"I see that you don't understand," broke in Gilbert hotly. "I have been genuinely sorry to see this child slaving for those who should really be supporting her; I have seen in her something purer and sweeter than in any woman I have met yet."
"You're right there," said Simon Quarle, with a nod. "But you'd best leave her alone to her garden, as she calls it, and to her dreams, and to the hard workaday world she knows. You belong to another world; go back to it."
"How do you know I belong to another world?" demanded Gilbert.
"Because I haven't lived in this one for nearly sixty years without watching men, and growing to understand them. You don't belong to Arcadia Street; you haven't the true stamp of it."
Gilbert took an impatient turn or two about the garden, and then came back to this strange man, who had not moved. "But if I tell you that I'm interested in her—that I want to help her——"
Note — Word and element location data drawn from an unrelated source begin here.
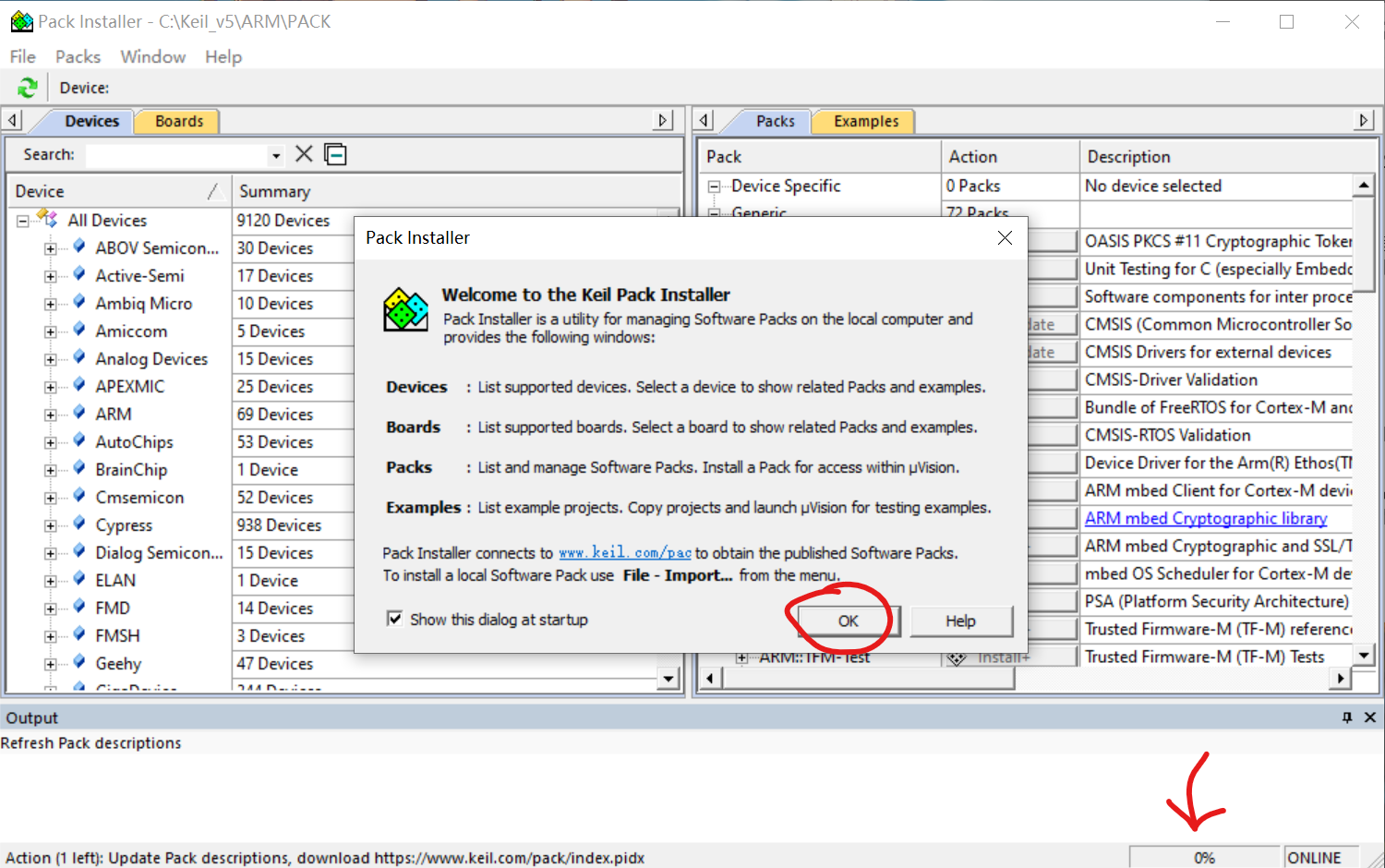Close the Output panel
This screenshot has width=1385, height=868.
pos(1370,717)
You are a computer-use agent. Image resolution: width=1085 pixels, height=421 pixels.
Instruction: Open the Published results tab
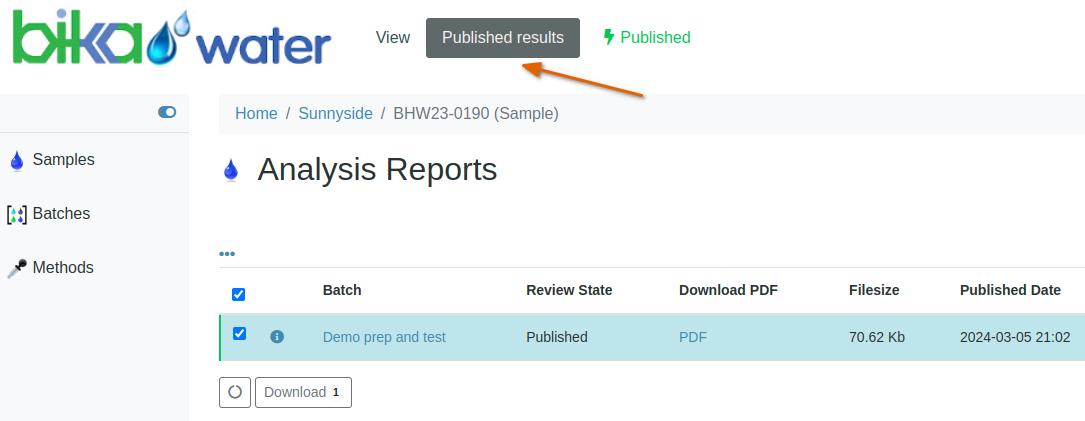502,38
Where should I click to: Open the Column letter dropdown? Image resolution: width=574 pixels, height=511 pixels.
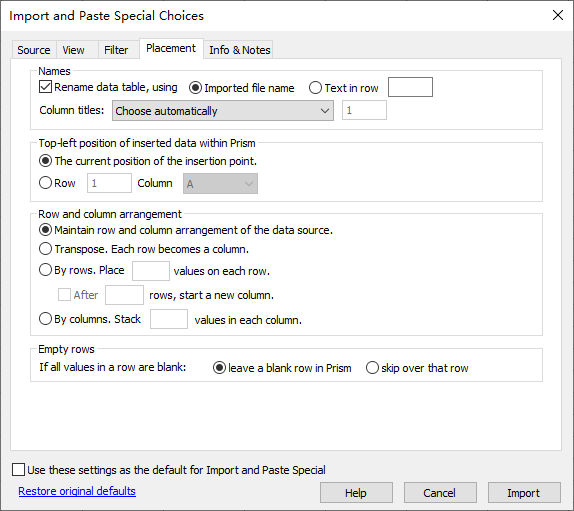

"Then I tell you that no help you can give her is of the sort she wants or deserves," said Quarle steadily. "At the present time, you stand to her doubtless as someone wonderful, who can talk to her as no man has talked to her yet—understand her with the understanding of youth. And presently, when the mood seizes you, you will turn your back on Arcadia Street, and go off to the world you know and understand. But you will leave her behind."
Again there was a pause between the two men, and again the younger one strode about impatiently, and again the elder one stood still, watching him. At last Gilbert came back to where Simon Quarle was standing.
"I beg your pardon if I spoke hastily just now," he said. "I had no right to do that, because no man would speak as you have done unless he was her friend."
"Thank you," said the other simply. "Anything else?"